4) As operações violentas aumentaram significativamente. Na gestão do atual


governador, a letalidade policial é a maior em 15 anos. Como entender que
essas pessoas, que colocam em prática uma política de segurança violenta
com as classes sociais mais pobres, sejam legitimadas pelo voto popular?

A primeira coisa que devemos compreender é que os mais pobres jamais tiveram um
ambiente seguro para viver em toda nossa história. Nos rincões da pobreza, seja no
Rio de Janeiro ou no Brasil como um todo, a vida dessas pessoas é marcada pela mais
absoluta ausência do Estado enquanto um ente protetor da incolumidade física e
material dos seus indivíduos. A violência extralegal, nesse sentido, sempre foi o termo
comum da vida dessas pessoas, seja pela mão de justiceiros locais, de bandidos ou das
próprias forças policiais. Associada a essa questão objetiva, há, também, um forte
elemento subjetivo, alimentando há décadas pela imprensa nacional, que normaliza a
violência policial, tratando-a como uma necessidade de contenção do “mal”. Esse
processo de cisão entre matáveis e não matáveis, que transparece de forma mais clara
na classe média, também exerce influência sobre as camadas populares, ainda que
sejam as principais vítimas desse processo. Por fim, mas não menos importante, é
preciso enfatizar a participação do Ministério Público como uma das principais causas
desse problema.

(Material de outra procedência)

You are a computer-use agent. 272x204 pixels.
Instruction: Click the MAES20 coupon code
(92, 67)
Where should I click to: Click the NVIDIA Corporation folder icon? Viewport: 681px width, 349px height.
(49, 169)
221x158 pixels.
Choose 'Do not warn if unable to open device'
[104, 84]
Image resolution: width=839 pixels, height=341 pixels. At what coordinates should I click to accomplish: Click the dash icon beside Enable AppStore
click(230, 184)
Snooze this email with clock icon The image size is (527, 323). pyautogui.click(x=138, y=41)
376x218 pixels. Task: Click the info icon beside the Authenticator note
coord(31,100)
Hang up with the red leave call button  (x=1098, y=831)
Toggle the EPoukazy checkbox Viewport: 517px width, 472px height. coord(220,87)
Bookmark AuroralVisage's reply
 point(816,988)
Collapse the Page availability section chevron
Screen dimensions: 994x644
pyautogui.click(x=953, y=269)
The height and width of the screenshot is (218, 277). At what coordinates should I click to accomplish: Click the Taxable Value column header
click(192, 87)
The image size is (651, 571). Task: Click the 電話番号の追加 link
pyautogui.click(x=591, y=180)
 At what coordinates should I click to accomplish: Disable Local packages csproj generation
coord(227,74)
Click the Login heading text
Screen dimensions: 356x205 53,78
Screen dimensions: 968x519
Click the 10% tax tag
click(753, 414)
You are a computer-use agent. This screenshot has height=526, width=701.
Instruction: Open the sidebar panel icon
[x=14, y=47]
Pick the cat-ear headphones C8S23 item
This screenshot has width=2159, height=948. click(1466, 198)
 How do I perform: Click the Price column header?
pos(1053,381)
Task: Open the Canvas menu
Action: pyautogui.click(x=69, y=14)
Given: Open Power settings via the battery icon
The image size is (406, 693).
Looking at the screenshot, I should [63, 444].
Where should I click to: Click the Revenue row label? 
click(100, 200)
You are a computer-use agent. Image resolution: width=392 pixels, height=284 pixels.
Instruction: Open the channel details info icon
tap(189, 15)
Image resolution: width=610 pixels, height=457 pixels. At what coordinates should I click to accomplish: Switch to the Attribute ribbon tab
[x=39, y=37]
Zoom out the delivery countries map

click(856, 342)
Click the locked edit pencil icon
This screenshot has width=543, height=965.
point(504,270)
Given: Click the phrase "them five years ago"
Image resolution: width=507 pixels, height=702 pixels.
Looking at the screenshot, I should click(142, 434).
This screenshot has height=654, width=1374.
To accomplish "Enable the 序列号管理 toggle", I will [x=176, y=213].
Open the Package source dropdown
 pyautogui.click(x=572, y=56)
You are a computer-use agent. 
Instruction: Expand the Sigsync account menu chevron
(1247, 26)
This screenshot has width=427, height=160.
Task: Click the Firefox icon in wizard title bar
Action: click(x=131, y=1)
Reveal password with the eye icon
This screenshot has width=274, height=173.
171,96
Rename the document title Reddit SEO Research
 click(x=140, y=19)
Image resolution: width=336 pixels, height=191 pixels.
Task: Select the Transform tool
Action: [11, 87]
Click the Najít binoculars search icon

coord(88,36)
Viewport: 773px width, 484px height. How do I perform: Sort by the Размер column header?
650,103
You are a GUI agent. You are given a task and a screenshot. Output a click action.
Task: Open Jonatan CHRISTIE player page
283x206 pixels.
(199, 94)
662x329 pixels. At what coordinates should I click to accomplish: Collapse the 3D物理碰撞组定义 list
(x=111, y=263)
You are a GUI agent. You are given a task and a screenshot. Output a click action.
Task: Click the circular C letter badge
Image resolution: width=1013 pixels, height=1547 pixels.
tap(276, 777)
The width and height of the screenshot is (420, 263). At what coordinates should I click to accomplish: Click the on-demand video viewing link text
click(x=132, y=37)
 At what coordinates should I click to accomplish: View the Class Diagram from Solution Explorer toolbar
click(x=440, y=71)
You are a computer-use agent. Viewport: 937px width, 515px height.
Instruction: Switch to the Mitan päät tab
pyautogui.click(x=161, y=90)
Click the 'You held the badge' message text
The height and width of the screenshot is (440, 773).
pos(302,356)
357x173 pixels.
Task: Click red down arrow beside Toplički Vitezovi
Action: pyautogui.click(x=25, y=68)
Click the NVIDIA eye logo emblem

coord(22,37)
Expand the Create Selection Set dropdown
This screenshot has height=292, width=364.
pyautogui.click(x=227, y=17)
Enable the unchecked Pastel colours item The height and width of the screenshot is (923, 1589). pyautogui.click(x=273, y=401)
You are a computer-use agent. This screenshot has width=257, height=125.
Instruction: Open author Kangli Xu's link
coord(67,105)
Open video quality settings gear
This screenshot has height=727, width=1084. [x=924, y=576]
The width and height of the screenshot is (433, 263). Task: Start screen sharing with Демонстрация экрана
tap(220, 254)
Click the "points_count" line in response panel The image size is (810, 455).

Na medida em que o Ministério Público, instituição responsável pela
regulação da atividade policial, se omite historicamente nos casos claros de execução
extrajudicial praticados por agentes de segurança, ele passa uma mensagem de
legalidade dessas ações à sociedade, alimentando tanto a perpetuação da prática nas
polícias quanto a percepção social de que a polícia está apenas fazendo o seu trabalho.

Além das 04 perguntas, pede-se que cada grupo se apresente brevemente também.